Warships armed with guided weapons nearby;   33,000 “security” men surrounding the site;  blocked roads; officials whisked like Kremlin apparatchiks through red traffic lights while locals fret in traffic jams; residents asked to leave the city;  and now panic about the inability of the city’s main airport to handle a fraction of the visitors expected?  Log jams, road jams, air jams  and jam on it for the officials and hangers-on.

A developing country?  Part of a report on a coup d’etat?  No,  news dribbling out about the London Olympics.

I have nothing against the idea of the Olympics.  I am an Epicurean, and Epicurus, like all ancient Greeks, enjoyed the spectacle, I’m sure.  I will watch the Olympics on television from a safe distance.  But all this this  shows, if anything shows, that:

1.  Al Quaeda has actually won the war.  The only hugely expanding industry is the “security” industry, and the biggest  casualty are shrinking human rights. This is a very dangerous development and has gained a momentum of its own.  We can never re-assign the “Security guards” to proper, productive jobs.  Instead, they will be a law unto themselves and in future chase off abroad and hire as many prostitutes as they want, and bully the rest of us.

2.  The Olympics have become big business, involving big corporations (with associated  bribery and corruption), and athletes whose incentive is now money.  As someone who will be asked to pay for all this razzamatazz I wish to lodge a public protest!  It is a futile protest, I know.

“Bread and circuses” still work to distract the populace from who is really winning.  Rant over.

5 Comments

  1. “Epicurus, like all ancient Greeks, enjoyed the spectacle.”
    – – – – – – – – – – –
    There’s one translation of Epicurus’ which quotes him saying:

    “Ya know, this Greek obsession to compete over everything from hand-wrestling, to nose-scratching, to punching the other guy silly, to long-distance spitting of watermelon seeds, to jumping high over stuff– isn’t as exciting as a lot of chordates seem to think it is. Still, to keep my Garden tranquil, I play the games, so to speak.”

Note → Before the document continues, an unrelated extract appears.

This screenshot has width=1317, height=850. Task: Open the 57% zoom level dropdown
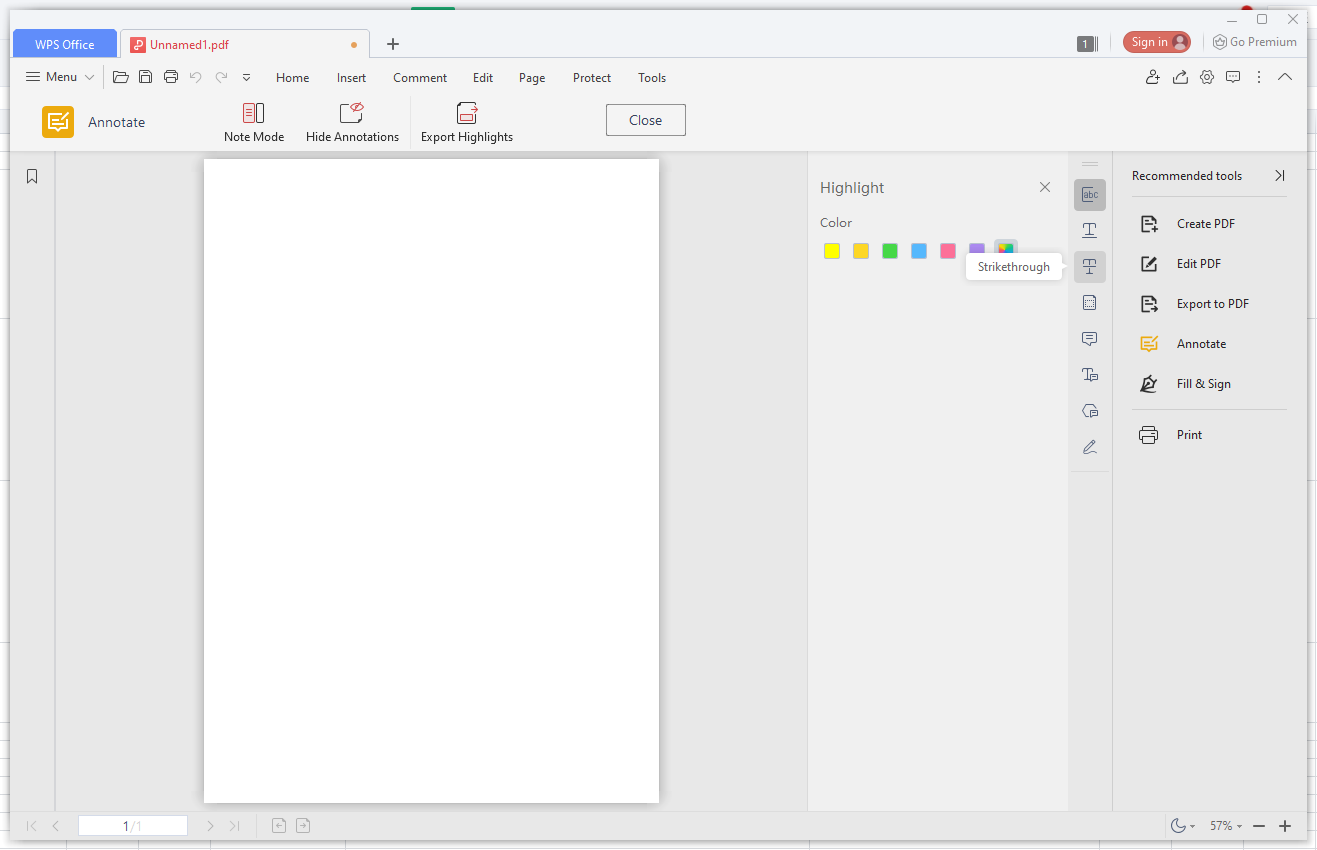(1225, 826)
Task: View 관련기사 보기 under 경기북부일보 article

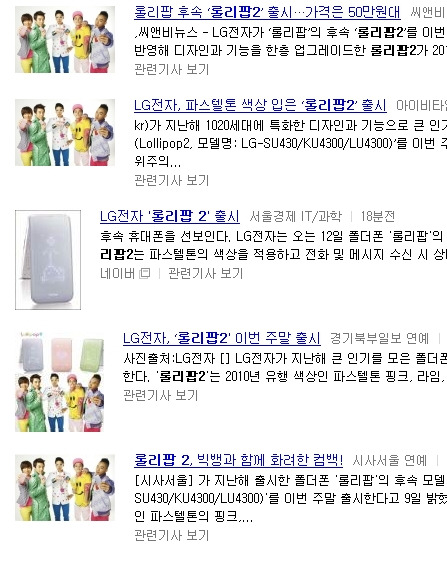Action: (x=161, y=395)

  2. Yes, o.k, you win! Maybe he stayed away and smelt the roses. But there is nothing wrong with competitive sport as long as people don’t take it too seriously and forget about the other really important things going on. i went to a school where sport was all that mattered, so I left the school highly disillusioned. But it has its place, a balanced place.

  3. Yes, you’re right, too. It’s where any one aspect of life fits in the larger picture that matters. It’s just that I’ve lived in very unbalanced times with regard to the place of sports. I’m trying to imagine Epicurus in an arm-wrestling Olympics — and, yes, I’d cheer for him.

  4. Latest new is that ‘they ‘ are putting short range missiles on the roofs of blocks of flats in East London in order to shoot down any long range missiles fired at us by ‘the enemy’.
    Best to keep out of London this July!